Share your dilemmas and get honest opinions from other Mumsnetters.

See all MNHQ comments on this thread

To not warn DH it is my birthday this Friday!!

364 replies

Gradiva · 01/04/2019 22:05

This is my first ever thread!

Feels like the time to post here as I have a small dilemma and can’t ask friends in real life as they may warn him! I think DH (7 years together) has forgotten it is my Birthday this week. I always usually remind him or organise something because he is “always so busy” and I can usually tell a few days before it has slipped his mind. I remind him because I don’t want to have to see he has forgotten. As I have always reminded him I have never been able to prove if his has actually forgotten. He always claims to have known but I’m not sure. (Presents usually come after the day/as a promise to spend some money on me/ or flowers from Waitrose on way home etc!) I’m considering saying nothing. Becsuse how will he ever learn unless I let him forget? I won’t get angry at him, but I will show him I am disappointed Grin. Because it is just a bit disappointing. I don’t get (or expect) much on the day, unfortunately that’s how I’ve let us become, but I would like him to remember! He is crap at the small things (never bringing me cups or tea even though I always do for him and tell him how much it means to me, mothers’ days cards made at lunchtime after reminding etc) but I think they are important. AIBU to not remind him? He will accuse me of “setting him a trap”. I kind of am... but it might be a good lesson?!

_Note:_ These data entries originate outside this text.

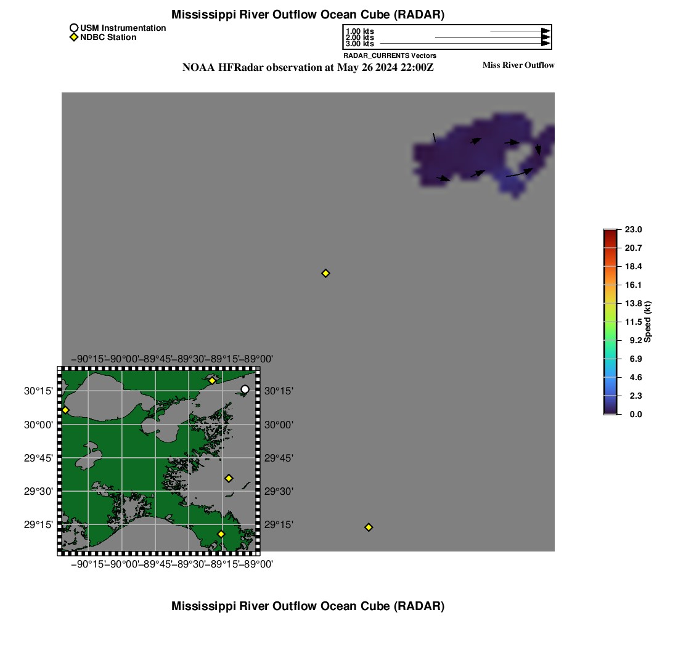Click the 1.00 kts vector arrow in legend
Screen dimensions: 678x647
519,31
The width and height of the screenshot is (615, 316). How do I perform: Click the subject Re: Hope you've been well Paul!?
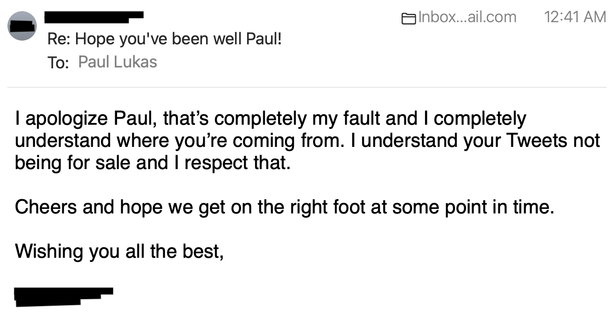click(x=165, y=40)
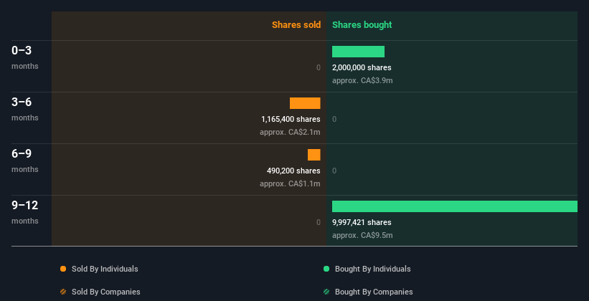The width and height of the screenshot is (589, 301).
Task: Click the orange bar for 3–6 months
Action: [305, 103]
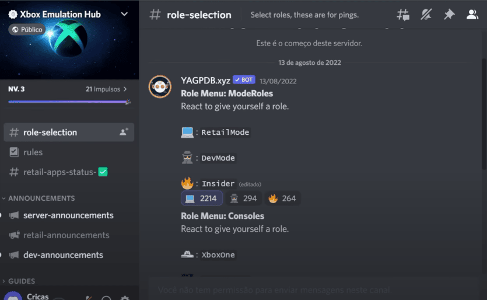
Task: Select the dev-announcements channel
Action: click(63, 255)
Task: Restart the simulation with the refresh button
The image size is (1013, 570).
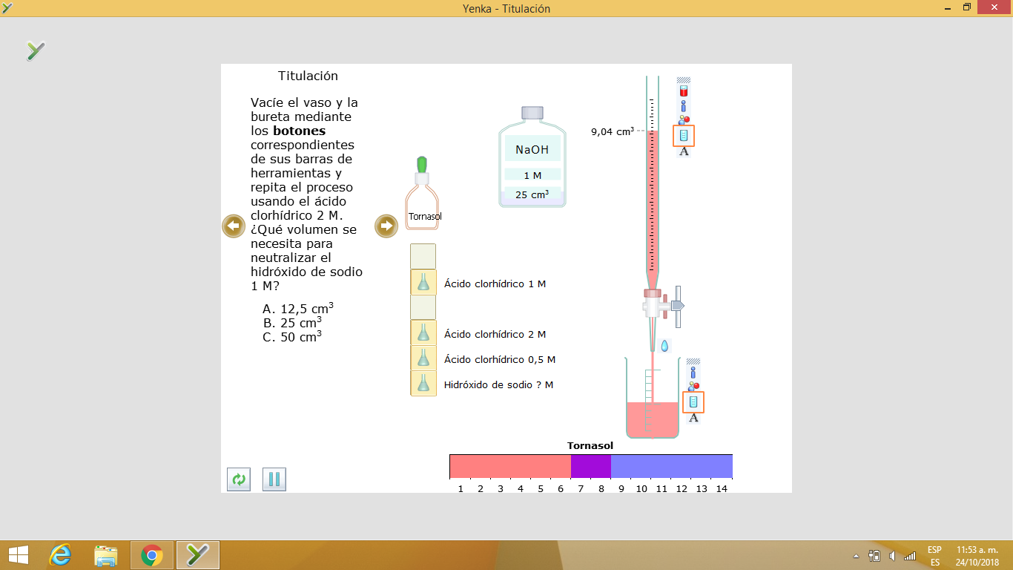Action: click(x=238, y=480)
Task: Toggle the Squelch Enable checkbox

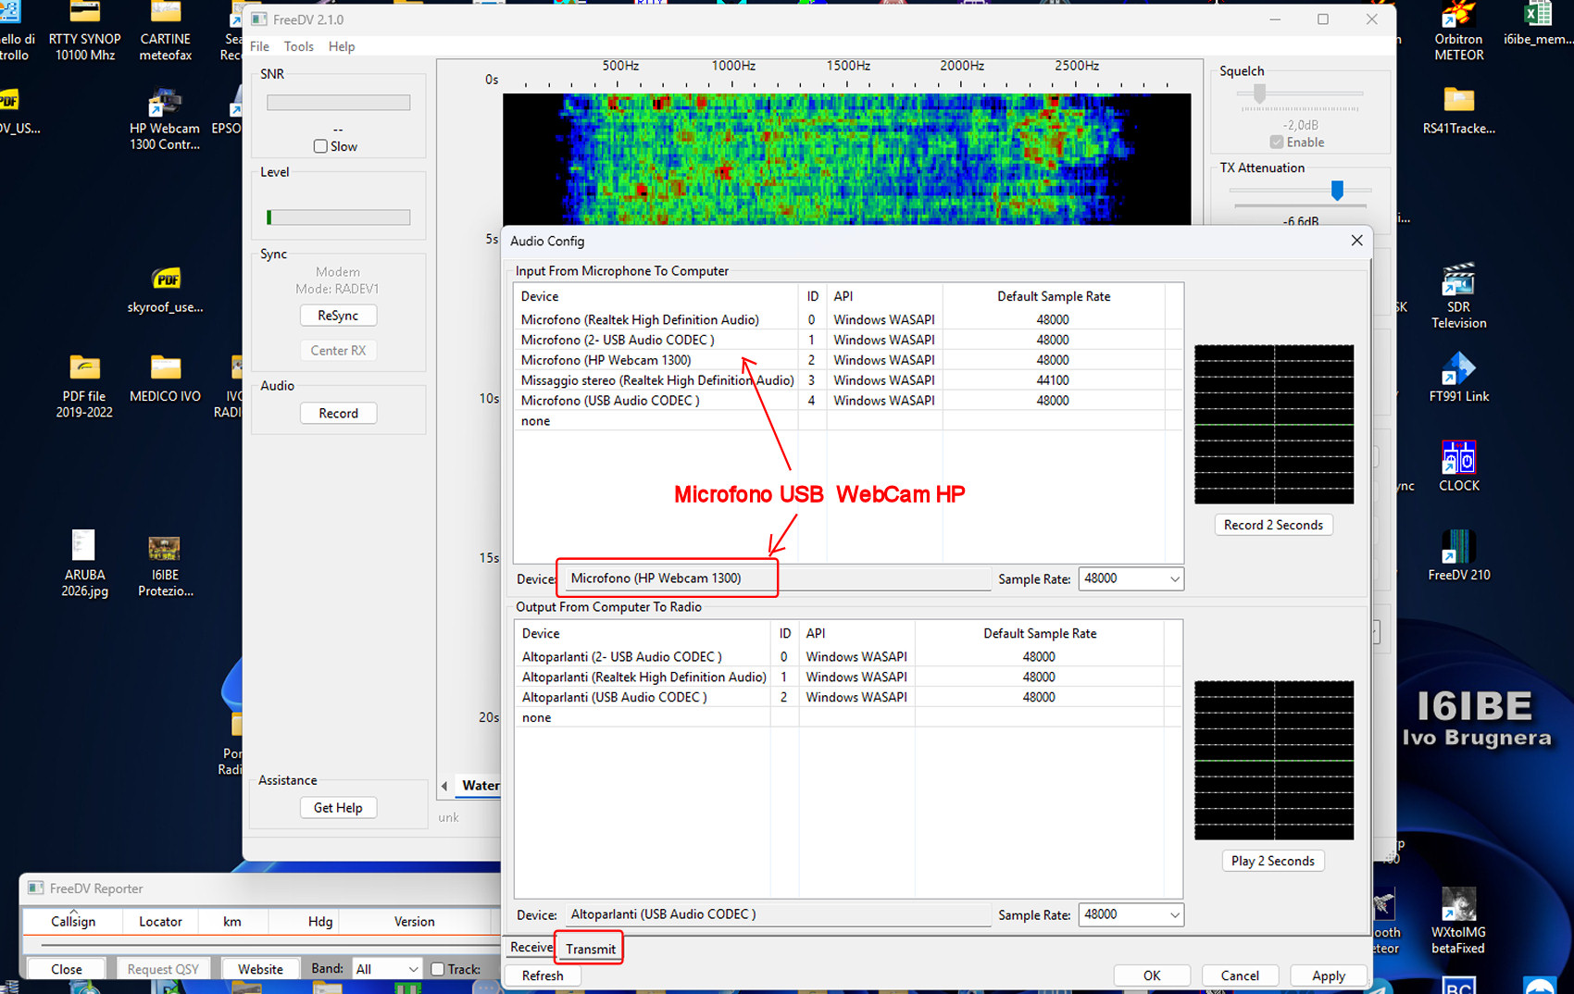Action: click(x=1277, y=143)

I have friends whose husbands really go to town organising nice surprises. So AI-also-BU and shallow to wish I had a romantic thoughtful husband too or are some men just not that way and never will be?

OP posts:
Cornishclio · 03/04/2019 11:23

My husband is rubbish at remembering dates but has never forgotten my birthday. I hope you get the result you want OP but I think I would be marking up the calendar, telling the kids and throwing hints out left right and centre as I would be upset if he forgot and it's horrible to be upset on your birthday.

petalsinthegarden · 03/04/2019 13:38

I'd be upset if he forgot, and wouldn't want to be upset on my birthday.. so remind him!

Also, happy birthday for Friday. You share the same birthday as my mum!

curious86 · 03/04/2019 13:45

I understand how you feel, my DH remembers my birthday but just doesn't bother. This year he gave me £10 in the morning and told me to get myself a nice coffee.
As much as it sounds harsh I wouldn't remind him and then he nay realise what you do, but you also need to understand you can't change him if he's not a romantic person he probably never will be

AnchorDownDeepBreath · 03/04/2019 13:53

This isn't "Should I remind my husband of my birthday or should he remember by himself?".

It's; I want to play a game that makes me feel more in control because my marriage is horrendous and I don't want to accept that.

Feel free to distract yourself intercepting cards, hiding presents and thinking up passive-aggressive ways to make sure he eventually realised he fucked up without actually telling him.

You're not changing anything though. And if he's forgotten every year and your marriage is now in this state, I'd be somewhat surprised if he cares that he forgot.

curious86 · 03/04/2019 14:02

OMG, the more I read on here the more I can feel my blood boiling. I really think some people have missed the point and then targeted OP as having a shit marriage.
The way I've took it is OP wants more sentimental "happy birthday instead of just presents. I don't see a problem with that at all, I'm sure if she woke up and DH said happy birthday that would make her day.
I really do hope that happens and I do hope you have a great birthday

YoYoYumYum · 03/04/2019 14:12

Everyone has their strengths and weaknesses. If your friends' DHs are wonderful with birthdays, then good for them. I'm sure your DH is great in many ways that their husbands aren't.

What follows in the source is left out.